Prignitz | Immer häufiger kommt der Landkreis Prignitz für den Unterhalt von Kindern auf. Zahlte er im Jahr 2007 in 720 Fällen einen Unterhaltsvorschuss, waren es im vergangenen Jahr bereits 800 Fälle. Gezahlt werde immer dann, wenn bei getrennt lebenden Paaren der zahlungspflichtige Partner an den Alleinerziehenden nicht zahlt, erklärt Iris Dutkowski, Sachbereichsleiterin Unterhaltsfragen.

Der Unterhaltsvorschuss werde generell nur alleinerziehenden Elternteilen gewährt, die nicht verheiratet sind und wenn das Kind das zwölfte Lebensjahr noch nicht vollendet hat. "Maximale Zahldauer sind 72 Monate", sagt Iris Dutkowski. Die finanzielle Unterstützung durch den Landkreis sei stets die letzte Alternative.

Zunächst würden Betroffene beraten. Anspruch auf so eine kostenlose Beratung haben Mütter oder Väter, die alleine für ein Kind zu sorgen haben. 2009 machten von diesem Hilfsangebot 2357 Prignitzer Gebrauch.

Ziel der Beratung sei es, Wege zu finden, wie die Alleinerziehenden dass ihnen zustehende Unterhaltsgeld bekommen können, so Iris Dutkowski. Dazu sei es erforderlich, das der zahlungspflichtige Elternteil sein Einkommen nachweist. "Dann können wir eine Berechnung vornehmen und die Höhe des Unterhalts festlegen." Werde der Nachweis oder die Zahlungsaufforderung verweigert, bleibe als letzte aber wirksame Möglichkeit der Gerichtsweg.

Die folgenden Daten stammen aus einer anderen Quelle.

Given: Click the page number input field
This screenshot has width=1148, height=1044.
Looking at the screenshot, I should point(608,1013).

Zwangsvollstreckung möglich

Auch in diesem Fall könne der Landkreis unterstützend wirken. "Betroffene müssen dazu Beistandsschaften beantragen, damit erteilen sie uns eine Prozessvollmacht", so Dutkows ki. Mit dieser sei es möglich, bei Gericht Klage einzureichen. Das Gericht könne die Offenlegung des Einkommens fordern und die Unterhaltshöhe festlegen.

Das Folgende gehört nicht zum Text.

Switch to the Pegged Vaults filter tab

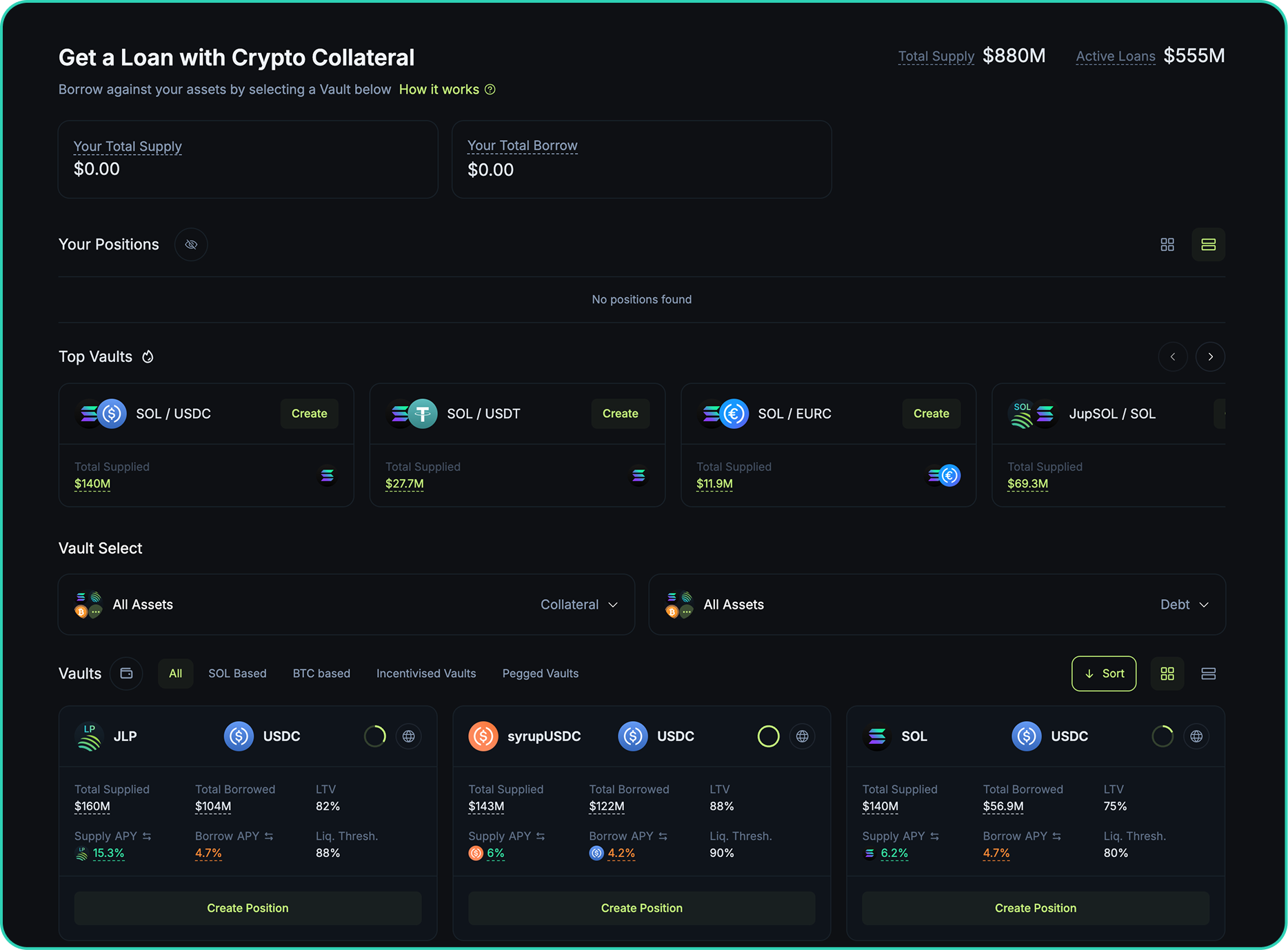pos(541,674)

Stelle das Gericht die Zahlungsfähigkeit fest, könnten Säumige rückwirkend belangt werden. "Natürlich wollen wir uns das Geld zurückholen", bekräftigt die Sachbereichsleiterin. Dafür stünden wirksame Methoden zur Verfügung, "selbst die Möglichkeit der Zwangsvollstreckung ist uns gegeben".

Zahlte der Kreis 2008 rund 1,2 Millionen Euro an Unterhaltsvorschuss, sank die Summer 2009 leicht auf 1 178 000. Grund sei das auf 184 Euro gestiegene Kindergeld. Dieses wird von dem Unterhaltsbetrag abgezogen, der für Kinder bis zum 6. Lebensjahr 317 Euro monatlich beträgt, bis zum zwölften 364 Euro.

Der kreisliche Haushalt wird nicht belastet. Die Ausgaben für den Unterhaltsvorschuss muss laut Bundesgesetzgebung die Landesregierung übernehmen, informiert Iris Dutkowski.